● **What is being asked**
Include the line containing "The width and" and every line after it up to the end of the material below; reproduce them exactly and drop the pictures.

● **Data to process**
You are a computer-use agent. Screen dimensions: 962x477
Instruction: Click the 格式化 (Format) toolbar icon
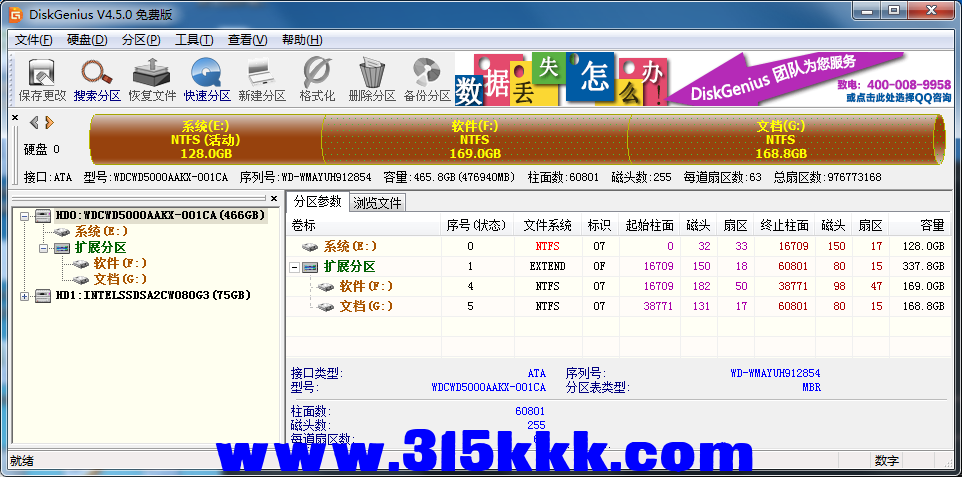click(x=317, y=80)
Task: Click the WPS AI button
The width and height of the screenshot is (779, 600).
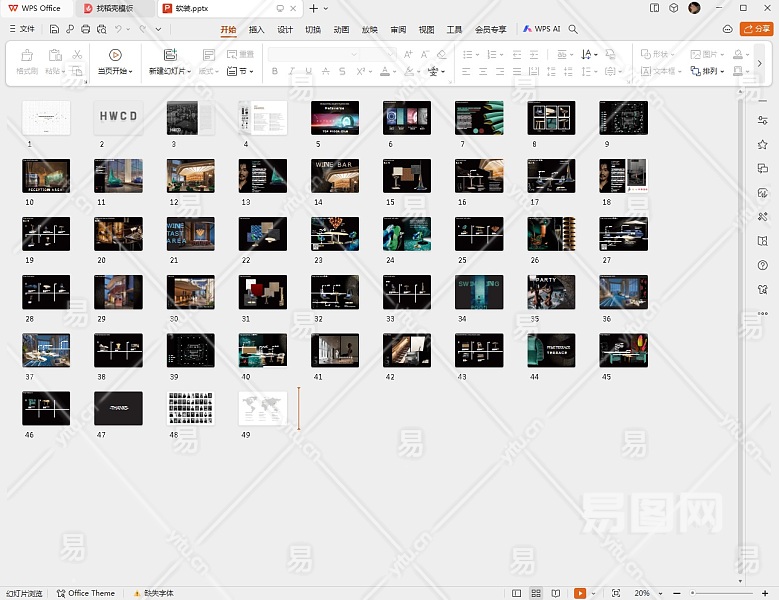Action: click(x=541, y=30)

● **Exercise solution**
The width and height of the screenshot is (779, 600).
Action: click(x=541, y=30)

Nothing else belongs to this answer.